▶ **Aim of the task**
Copy the stretch of items from the line containing "Enable the 道路" through the line containing "pyautogui.click(x=308, y=53)", both included, reproducing each line without change.

▶ **Material supplied**
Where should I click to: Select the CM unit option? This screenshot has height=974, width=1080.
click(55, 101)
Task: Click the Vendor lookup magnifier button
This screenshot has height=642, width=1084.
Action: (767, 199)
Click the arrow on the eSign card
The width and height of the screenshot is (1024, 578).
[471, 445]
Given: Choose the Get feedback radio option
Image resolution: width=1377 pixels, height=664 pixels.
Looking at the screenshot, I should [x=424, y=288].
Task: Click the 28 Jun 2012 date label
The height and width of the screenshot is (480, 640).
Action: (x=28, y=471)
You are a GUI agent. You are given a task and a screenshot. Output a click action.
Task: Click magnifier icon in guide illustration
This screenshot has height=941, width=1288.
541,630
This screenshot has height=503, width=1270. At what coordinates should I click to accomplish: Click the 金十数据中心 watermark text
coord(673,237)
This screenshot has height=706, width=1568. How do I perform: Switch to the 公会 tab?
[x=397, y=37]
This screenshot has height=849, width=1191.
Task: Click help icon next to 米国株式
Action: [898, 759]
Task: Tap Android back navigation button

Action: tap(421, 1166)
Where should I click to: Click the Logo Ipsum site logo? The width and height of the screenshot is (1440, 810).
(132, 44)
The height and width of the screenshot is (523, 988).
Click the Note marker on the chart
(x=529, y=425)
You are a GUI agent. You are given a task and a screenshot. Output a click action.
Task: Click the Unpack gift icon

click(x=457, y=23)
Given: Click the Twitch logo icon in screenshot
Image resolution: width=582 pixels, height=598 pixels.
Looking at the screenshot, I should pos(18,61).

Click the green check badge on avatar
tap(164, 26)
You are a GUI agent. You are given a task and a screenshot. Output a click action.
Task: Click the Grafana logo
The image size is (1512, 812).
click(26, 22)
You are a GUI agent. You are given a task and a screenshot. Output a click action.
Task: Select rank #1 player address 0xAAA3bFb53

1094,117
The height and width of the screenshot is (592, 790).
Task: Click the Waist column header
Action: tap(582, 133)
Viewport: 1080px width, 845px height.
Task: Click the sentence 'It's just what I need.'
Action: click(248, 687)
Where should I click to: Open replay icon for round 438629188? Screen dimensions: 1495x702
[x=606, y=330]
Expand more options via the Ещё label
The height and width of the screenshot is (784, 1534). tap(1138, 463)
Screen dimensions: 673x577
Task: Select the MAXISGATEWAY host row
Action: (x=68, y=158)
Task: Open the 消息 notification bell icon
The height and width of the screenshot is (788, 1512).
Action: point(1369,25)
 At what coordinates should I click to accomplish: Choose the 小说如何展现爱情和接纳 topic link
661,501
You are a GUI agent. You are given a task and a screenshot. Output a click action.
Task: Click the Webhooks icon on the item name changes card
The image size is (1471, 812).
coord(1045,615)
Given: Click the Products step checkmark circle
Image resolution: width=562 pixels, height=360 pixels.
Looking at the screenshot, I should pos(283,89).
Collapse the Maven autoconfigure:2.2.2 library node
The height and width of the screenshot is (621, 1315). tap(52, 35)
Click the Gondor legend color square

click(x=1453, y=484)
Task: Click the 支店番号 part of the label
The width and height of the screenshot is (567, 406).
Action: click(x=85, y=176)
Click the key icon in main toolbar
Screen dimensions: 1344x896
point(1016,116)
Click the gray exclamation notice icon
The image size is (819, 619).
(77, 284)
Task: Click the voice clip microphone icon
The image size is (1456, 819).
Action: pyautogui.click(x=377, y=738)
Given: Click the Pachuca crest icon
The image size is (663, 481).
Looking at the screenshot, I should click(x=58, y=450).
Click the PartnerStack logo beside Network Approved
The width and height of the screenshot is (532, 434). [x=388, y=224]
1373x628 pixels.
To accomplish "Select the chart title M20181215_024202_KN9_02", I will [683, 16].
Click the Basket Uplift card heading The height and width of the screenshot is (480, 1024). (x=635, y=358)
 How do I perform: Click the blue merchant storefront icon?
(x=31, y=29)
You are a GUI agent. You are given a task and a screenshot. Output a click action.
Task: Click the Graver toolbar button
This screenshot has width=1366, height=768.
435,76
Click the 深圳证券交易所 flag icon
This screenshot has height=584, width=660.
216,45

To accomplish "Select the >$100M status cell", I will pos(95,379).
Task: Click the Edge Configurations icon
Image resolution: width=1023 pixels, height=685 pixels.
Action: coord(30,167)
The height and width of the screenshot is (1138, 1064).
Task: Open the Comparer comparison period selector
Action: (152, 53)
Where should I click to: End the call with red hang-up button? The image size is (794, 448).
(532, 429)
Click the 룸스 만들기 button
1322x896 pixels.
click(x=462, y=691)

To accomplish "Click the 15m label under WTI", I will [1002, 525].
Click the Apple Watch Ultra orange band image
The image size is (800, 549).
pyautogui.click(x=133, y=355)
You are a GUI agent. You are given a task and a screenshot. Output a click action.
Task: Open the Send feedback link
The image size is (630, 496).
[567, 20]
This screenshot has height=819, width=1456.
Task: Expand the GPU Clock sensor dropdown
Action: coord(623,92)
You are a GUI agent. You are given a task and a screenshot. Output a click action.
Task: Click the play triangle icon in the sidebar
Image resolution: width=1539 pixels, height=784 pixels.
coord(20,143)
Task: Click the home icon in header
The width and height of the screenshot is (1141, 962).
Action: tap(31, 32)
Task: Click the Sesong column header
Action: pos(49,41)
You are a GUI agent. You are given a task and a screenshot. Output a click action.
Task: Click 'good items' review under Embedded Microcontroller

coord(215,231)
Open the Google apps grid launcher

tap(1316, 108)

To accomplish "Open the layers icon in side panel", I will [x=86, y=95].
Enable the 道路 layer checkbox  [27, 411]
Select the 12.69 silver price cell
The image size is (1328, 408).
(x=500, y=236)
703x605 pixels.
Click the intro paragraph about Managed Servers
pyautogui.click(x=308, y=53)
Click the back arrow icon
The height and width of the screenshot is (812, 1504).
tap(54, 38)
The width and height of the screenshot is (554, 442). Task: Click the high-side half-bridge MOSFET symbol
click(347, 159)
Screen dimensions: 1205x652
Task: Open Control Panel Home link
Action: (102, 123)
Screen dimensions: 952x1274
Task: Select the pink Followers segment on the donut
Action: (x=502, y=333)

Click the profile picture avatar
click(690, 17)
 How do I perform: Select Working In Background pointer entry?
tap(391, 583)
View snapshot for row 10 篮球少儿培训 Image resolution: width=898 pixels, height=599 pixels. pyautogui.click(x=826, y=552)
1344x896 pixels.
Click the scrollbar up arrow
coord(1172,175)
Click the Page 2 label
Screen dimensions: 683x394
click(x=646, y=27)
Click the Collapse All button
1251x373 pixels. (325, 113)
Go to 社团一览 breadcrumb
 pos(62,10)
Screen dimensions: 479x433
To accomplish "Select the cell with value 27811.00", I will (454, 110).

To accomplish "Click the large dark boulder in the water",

▶ **Task solution**
Enable the 道路 layer checkbox  [27, 411]
Select the 12.69 silver price cell
The image size is (1328, 408).
(x=500, y=236)
703x605 pixels.
Click the intro paragraph about Managed Servers
pyautogui.click(x=308, y=53)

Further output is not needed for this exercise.